_WORK ITEM_
If a line holds the word "Setup", copy it from the entries.

_GIVEN DATA_
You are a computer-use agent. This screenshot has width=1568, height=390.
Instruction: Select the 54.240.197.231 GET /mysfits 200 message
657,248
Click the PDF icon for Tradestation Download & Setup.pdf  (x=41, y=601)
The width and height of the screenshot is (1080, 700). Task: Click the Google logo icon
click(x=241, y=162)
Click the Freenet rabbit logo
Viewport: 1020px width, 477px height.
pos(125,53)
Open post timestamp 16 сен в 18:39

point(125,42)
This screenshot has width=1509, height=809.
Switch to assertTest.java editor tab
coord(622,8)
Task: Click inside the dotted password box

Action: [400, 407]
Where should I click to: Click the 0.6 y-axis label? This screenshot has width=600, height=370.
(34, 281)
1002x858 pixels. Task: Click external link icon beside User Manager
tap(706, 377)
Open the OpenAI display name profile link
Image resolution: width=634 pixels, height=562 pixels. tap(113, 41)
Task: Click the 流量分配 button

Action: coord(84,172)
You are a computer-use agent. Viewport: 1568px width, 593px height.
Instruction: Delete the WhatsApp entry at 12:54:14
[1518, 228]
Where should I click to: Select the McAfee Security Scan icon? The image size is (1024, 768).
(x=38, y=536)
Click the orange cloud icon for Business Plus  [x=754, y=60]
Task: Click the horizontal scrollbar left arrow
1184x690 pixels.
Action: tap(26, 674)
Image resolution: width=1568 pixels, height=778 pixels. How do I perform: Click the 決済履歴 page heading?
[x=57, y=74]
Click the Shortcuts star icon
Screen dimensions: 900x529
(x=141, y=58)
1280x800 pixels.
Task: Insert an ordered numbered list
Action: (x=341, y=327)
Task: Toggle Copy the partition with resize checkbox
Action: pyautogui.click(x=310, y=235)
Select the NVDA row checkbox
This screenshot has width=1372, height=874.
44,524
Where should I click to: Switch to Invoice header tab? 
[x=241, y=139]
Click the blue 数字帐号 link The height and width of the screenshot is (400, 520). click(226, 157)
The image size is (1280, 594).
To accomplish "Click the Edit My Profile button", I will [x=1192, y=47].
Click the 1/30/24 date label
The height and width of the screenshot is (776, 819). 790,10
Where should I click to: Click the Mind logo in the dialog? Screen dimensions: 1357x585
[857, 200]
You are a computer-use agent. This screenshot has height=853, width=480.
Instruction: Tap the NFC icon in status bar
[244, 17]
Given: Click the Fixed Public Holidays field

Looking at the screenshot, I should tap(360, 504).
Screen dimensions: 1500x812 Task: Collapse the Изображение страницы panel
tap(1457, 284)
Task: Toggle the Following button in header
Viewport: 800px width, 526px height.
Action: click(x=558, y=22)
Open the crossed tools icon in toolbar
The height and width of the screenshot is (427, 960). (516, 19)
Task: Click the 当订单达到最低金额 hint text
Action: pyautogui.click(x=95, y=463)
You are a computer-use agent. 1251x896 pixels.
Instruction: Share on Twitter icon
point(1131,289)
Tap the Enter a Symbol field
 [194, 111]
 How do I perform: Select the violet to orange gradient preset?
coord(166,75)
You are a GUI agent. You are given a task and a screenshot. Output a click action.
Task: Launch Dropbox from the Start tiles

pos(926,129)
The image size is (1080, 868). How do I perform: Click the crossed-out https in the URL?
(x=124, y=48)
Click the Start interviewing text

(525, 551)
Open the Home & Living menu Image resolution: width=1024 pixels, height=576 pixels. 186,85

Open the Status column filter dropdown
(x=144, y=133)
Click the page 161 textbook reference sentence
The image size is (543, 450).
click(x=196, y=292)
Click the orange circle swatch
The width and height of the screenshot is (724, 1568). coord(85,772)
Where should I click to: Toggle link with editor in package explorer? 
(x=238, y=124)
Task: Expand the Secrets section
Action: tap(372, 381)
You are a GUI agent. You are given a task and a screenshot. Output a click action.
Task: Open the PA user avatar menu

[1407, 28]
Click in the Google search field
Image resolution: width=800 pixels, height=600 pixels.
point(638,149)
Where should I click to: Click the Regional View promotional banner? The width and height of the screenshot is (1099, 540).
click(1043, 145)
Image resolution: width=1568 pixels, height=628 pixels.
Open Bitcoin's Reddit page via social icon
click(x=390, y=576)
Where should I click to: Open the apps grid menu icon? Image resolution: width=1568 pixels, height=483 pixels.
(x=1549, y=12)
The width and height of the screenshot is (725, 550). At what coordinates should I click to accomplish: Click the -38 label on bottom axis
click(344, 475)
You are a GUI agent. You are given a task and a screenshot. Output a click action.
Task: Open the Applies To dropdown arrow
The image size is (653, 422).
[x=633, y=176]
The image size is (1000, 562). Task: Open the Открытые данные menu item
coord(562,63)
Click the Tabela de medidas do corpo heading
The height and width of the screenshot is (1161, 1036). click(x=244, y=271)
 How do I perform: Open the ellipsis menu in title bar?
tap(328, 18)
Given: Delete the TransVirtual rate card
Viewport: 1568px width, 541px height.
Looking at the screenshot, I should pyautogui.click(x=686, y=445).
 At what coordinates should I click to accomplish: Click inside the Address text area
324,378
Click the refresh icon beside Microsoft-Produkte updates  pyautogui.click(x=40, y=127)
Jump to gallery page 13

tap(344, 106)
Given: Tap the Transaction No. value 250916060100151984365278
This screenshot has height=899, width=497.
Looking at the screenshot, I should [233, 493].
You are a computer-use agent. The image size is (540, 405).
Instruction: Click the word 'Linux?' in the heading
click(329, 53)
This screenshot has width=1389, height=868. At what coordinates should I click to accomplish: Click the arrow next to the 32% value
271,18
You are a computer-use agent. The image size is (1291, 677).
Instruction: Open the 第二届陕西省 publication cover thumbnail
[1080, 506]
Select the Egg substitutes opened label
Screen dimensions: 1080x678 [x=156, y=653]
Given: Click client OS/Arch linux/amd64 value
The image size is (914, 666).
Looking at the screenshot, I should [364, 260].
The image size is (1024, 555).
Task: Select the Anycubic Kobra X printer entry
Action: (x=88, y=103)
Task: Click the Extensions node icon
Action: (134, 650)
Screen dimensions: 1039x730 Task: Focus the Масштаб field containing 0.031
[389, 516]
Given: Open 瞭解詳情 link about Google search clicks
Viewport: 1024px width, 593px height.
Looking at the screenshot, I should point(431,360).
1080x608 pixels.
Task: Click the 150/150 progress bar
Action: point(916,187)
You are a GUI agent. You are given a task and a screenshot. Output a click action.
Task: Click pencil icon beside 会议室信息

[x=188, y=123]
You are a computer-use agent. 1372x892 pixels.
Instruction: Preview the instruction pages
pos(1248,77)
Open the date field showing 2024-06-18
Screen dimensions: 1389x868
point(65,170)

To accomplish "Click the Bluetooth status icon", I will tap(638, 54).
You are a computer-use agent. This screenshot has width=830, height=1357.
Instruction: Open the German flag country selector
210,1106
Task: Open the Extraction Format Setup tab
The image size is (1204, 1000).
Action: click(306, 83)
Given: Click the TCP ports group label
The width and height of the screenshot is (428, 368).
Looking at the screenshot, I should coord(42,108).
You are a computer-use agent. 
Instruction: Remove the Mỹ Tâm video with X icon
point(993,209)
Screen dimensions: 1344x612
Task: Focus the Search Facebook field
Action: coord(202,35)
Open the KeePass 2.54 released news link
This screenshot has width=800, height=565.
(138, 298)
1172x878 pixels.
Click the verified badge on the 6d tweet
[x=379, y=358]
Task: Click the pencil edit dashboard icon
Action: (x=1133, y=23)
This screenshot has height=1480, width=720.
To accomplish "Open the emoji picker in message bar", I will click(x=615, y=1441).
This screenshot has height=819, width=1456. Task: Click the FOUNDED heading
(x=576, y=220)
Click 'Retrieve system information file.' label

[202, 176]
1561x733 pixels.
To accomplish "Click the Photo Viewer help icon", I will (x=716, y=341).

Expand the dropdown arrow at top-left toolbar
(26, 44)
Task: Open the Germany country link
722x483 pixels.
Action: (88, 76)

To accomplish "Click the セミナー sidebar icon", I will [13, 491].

_ANSWER SPACE_
Click the PDF icon for Tradestation Download & Setup.pdf  (x=41, y=601)
Task: Open the Extraction Format Setup tab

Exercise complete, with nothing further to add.